Yes, yes: kill to live, live to kill -- the kind of braintwister which probably wowed'em in Brussels circa 1921. This sort of melodramatic chiasmus, which occurs quite early in the text, was enough to make me grit my teeth and turn the page, hoping Tamarov would settle down, as many amateur writers do, once they've coughed up a few trills and flourishes. 'Twas not to be. On the very next page, there's another damned prose poem in the provincial-existential mode. Worse still -- and this is simply unforgivable -- this clunky paradox contains the word "abyss," preceded by three dots: "In boot camp, when I made my first jump, I was terrified to take the first step out of the airplane...into the abyss.
When I took off for Afghanistan from boot camp, I was terrified to take the first step into the plane...into the abyss."
Geddit? Geddit? First he's afraid to step OUT of the plane into the abyss, then he's scared to go INTO the plane because it'll take him to Afghanistan and that's a bigger abyss!
It's embarrassing just reading drivel like this. And don't tell me I'm picking on a simple soldier who knows nothing about literary writing. The trouble with most amateur writers is not that they don't understand literary form but that they're possessed by cheap, used literary forms and haven't taken the trouble to think about them or grow wary of them let alone replace them.

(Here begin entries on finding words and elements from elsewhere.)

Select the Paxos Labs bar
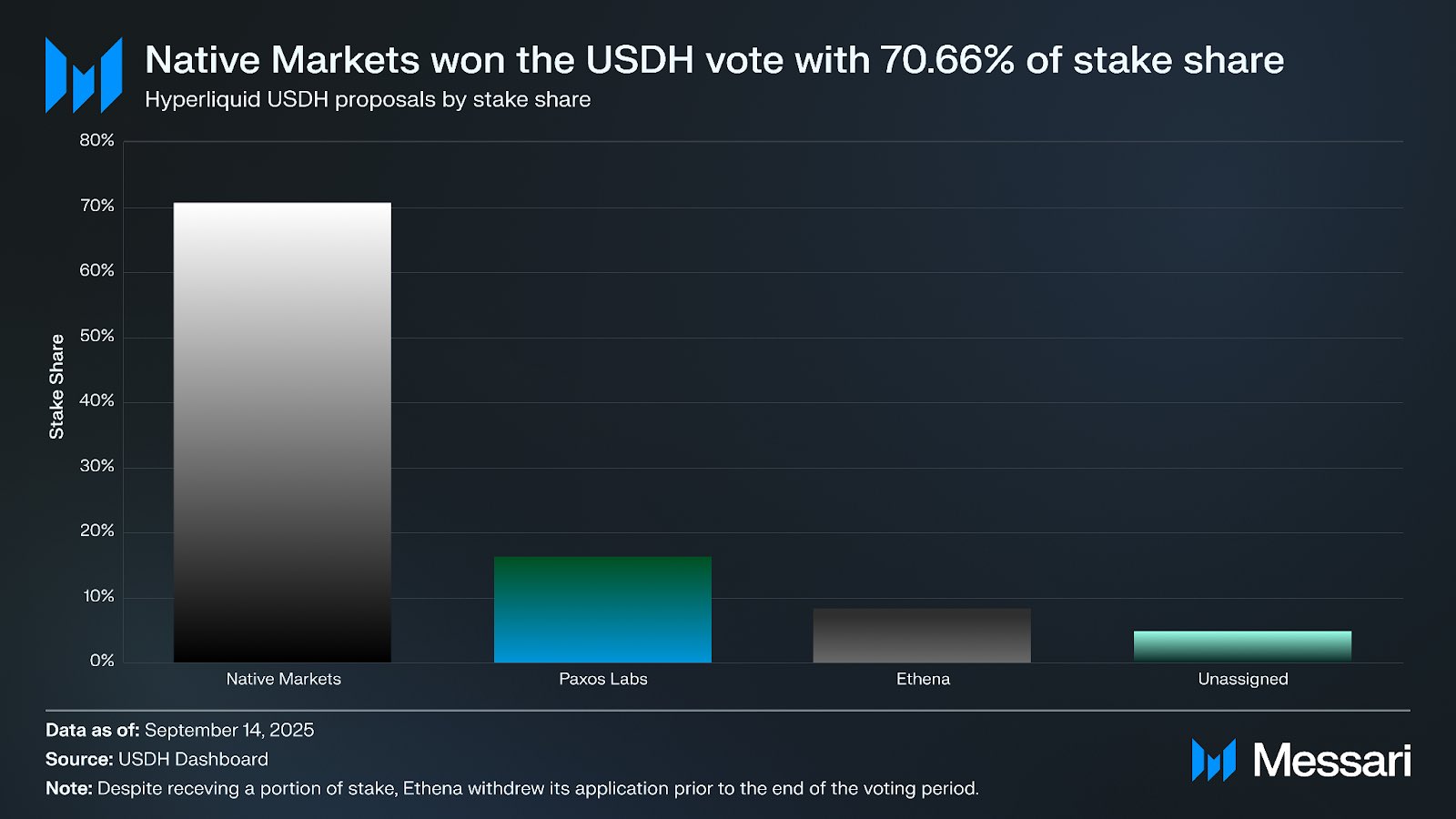(x=602, y=609)
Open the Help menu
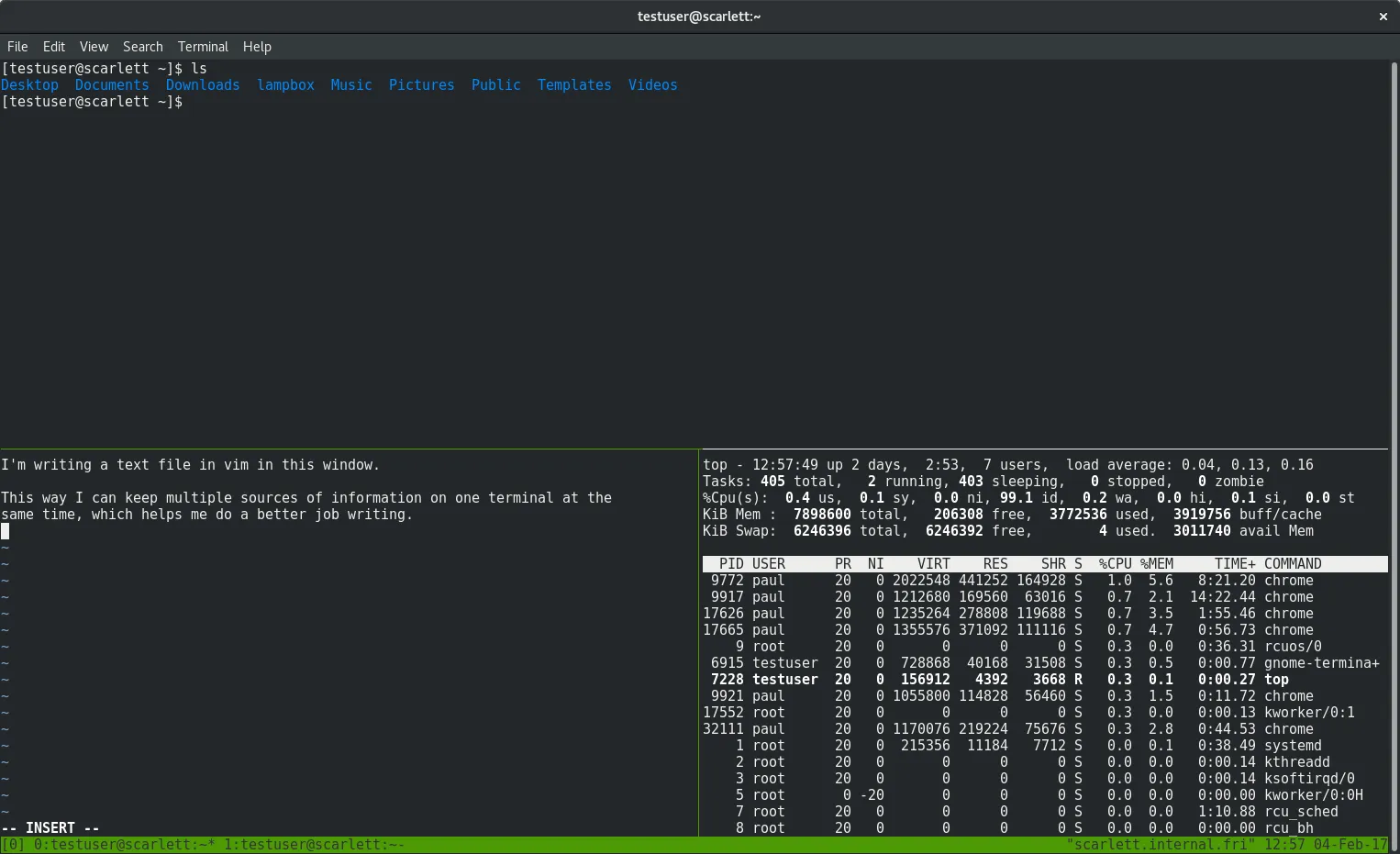The image size is (1400, 854). tap(257, 47)
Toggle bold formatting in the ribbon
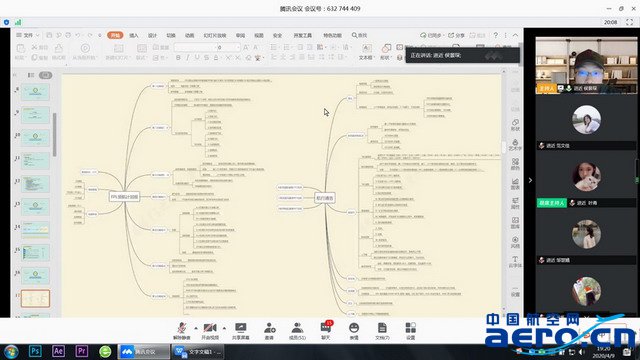Screen dimensions: 640x360 click(x=178, y=58)
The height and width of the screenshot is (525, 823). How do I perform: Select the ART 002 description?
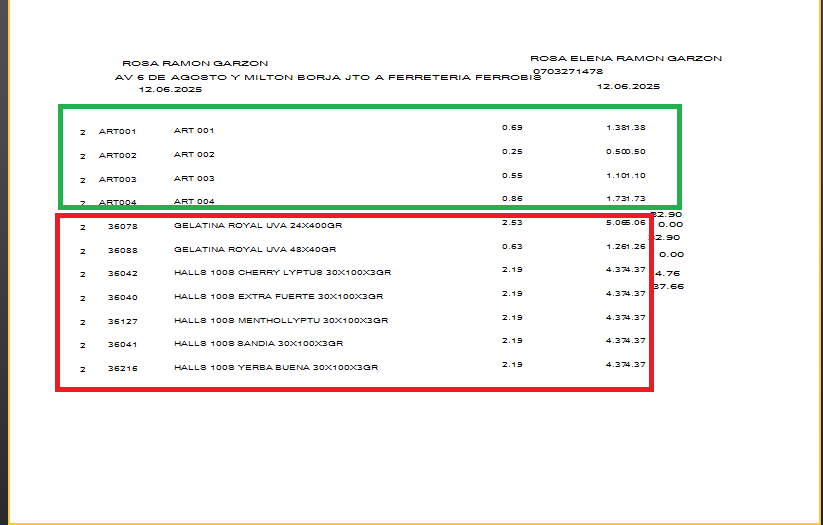194,155
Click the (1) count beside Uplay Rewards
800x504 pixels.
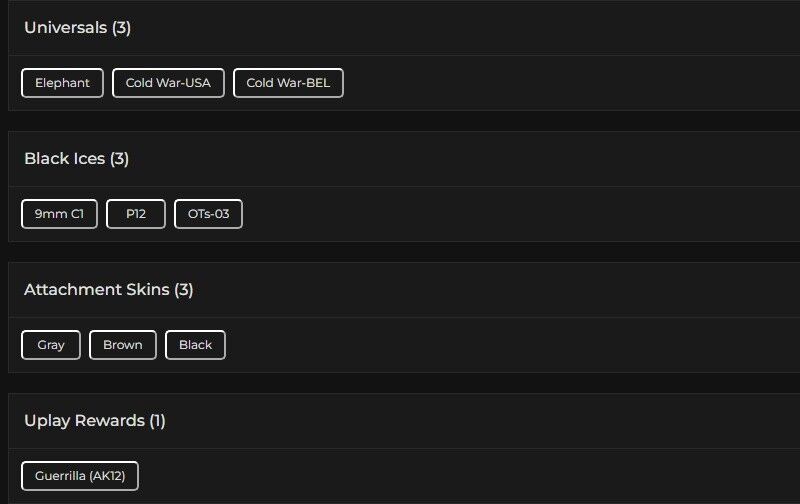(157, 421)
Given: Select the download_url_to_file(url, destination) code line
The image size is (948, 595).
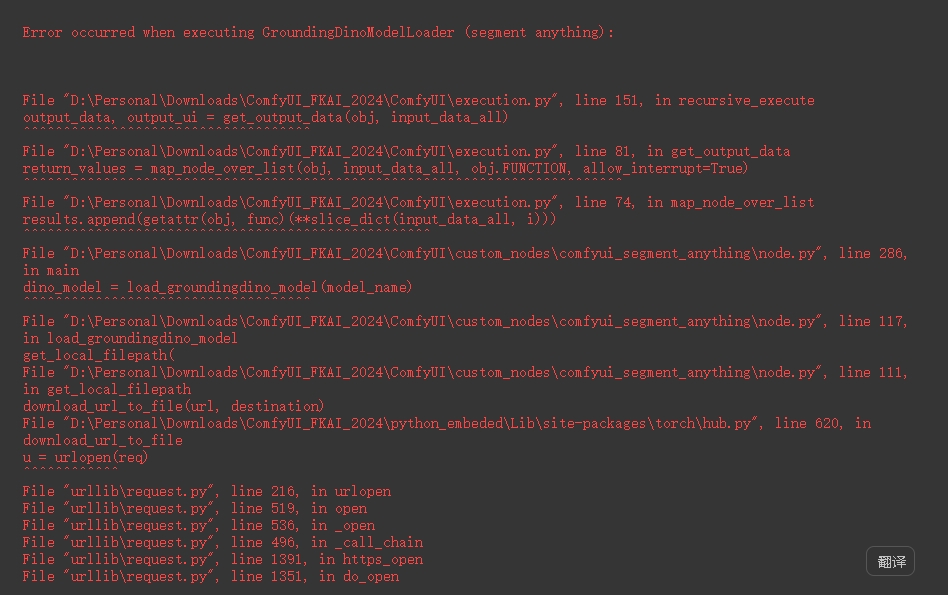Looking at the screenshot, I should click(173, 406).
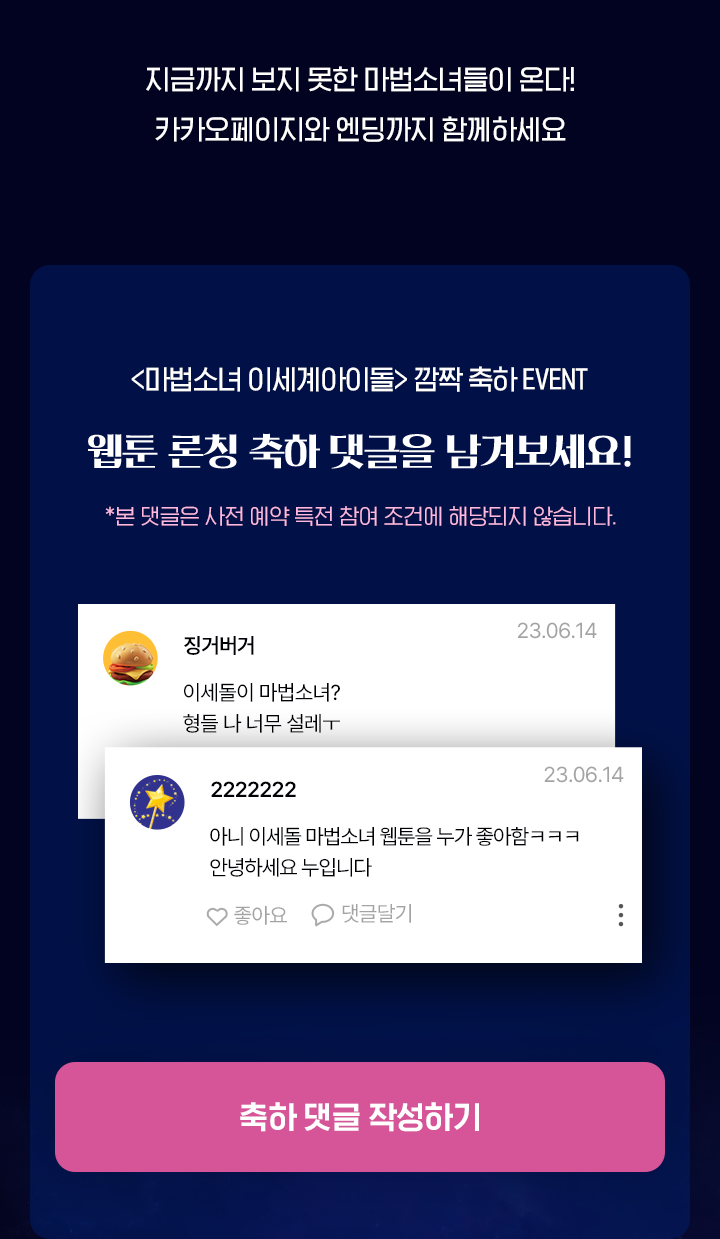Viewport: 720px width, 1239px height.
Task: Click the comment line 형들 나 너무 설레ㅜ
Action: pyautogui.click(x=262, y=722)
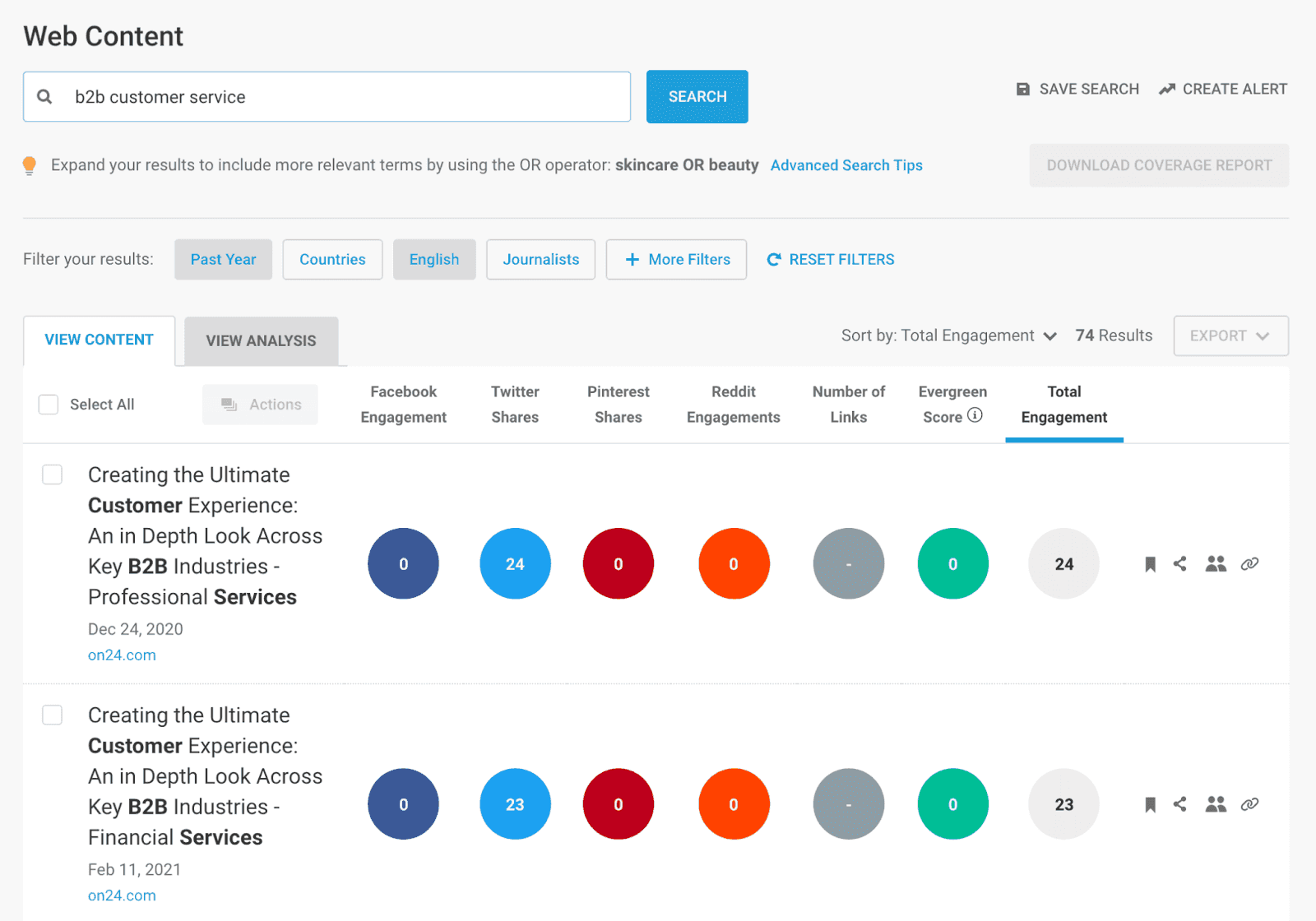This screenshot has width=1316, height=921.
Task: Click the magnifier icon in the search bar
Action: point(45,96)
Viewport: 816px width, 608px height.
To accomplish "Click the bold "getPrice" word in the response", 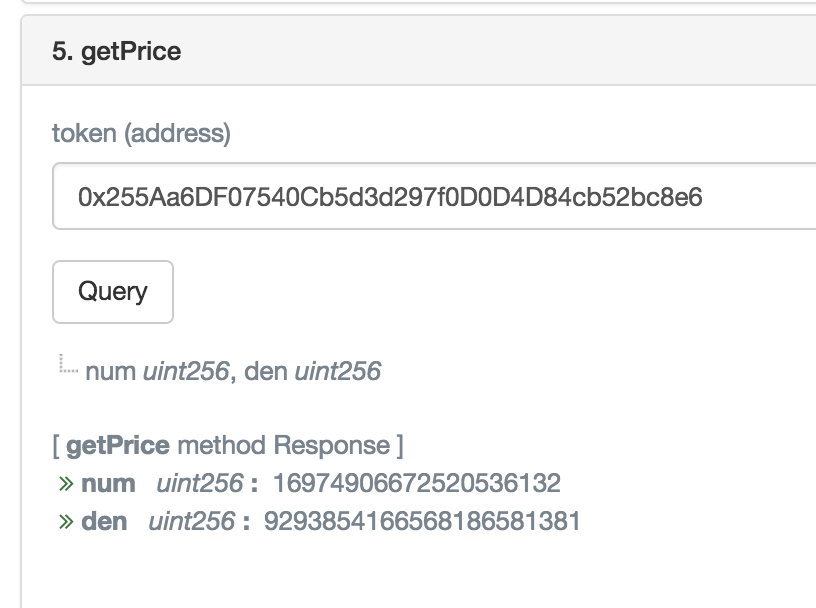I will tap(118, 445).
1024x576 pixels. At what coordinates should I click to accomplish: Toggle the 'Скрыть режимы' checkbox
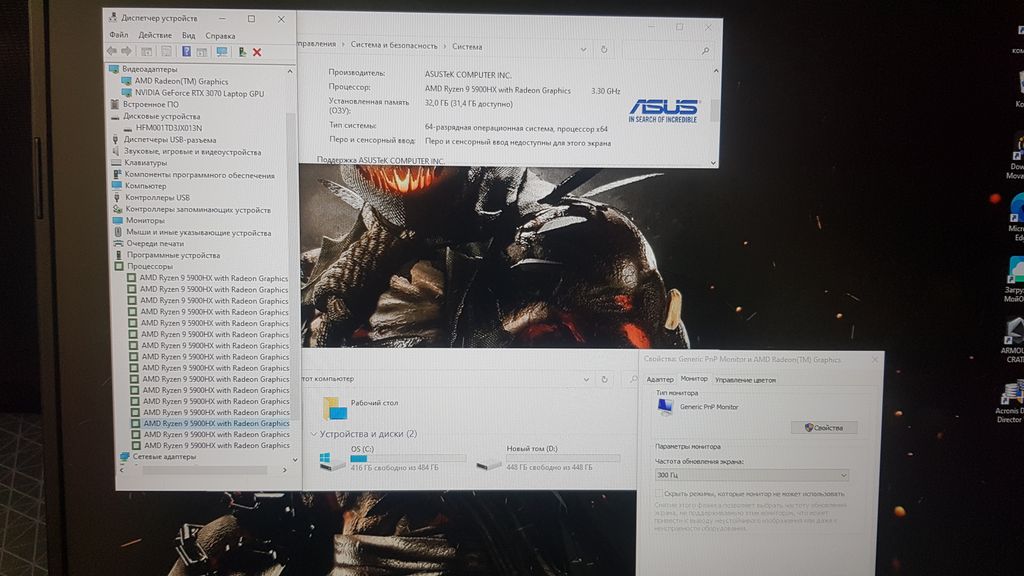click(658, 494)
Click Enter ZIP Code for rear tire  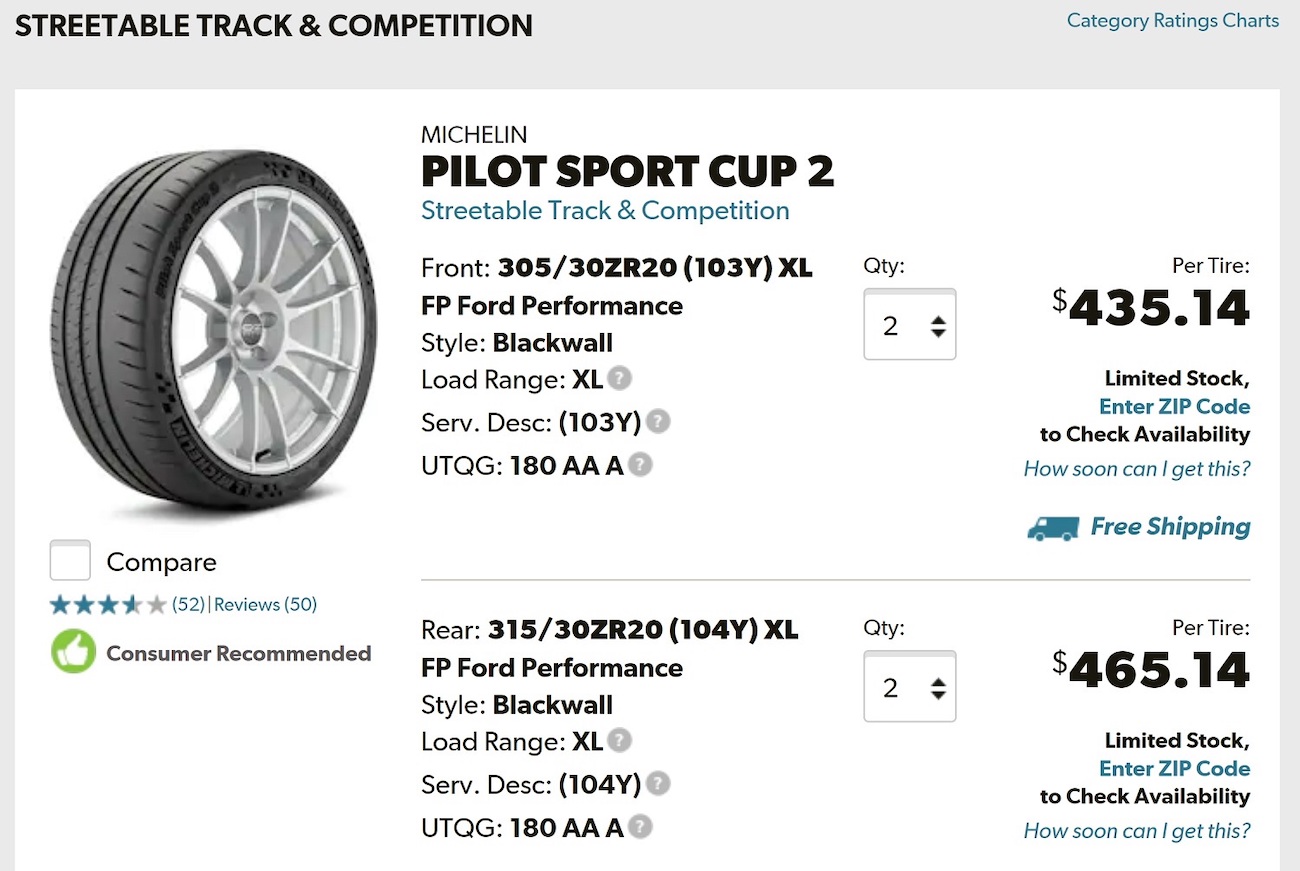tap(1174, 768)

If Tamarov wrote like a "simple Soviet soldier," satisfied to tell the reader WHAT ACTUALLY HAPPENED, he might have produced a great book. Instead, like every other "simple" writer who ever exploited this coy persona, Tamarov is all too literary. Specifically, he is enchanted by a whole toolkit of mid-twentieth-century cliches, the cheap paradoxes which will strike readers circa 2050 as risible, at best.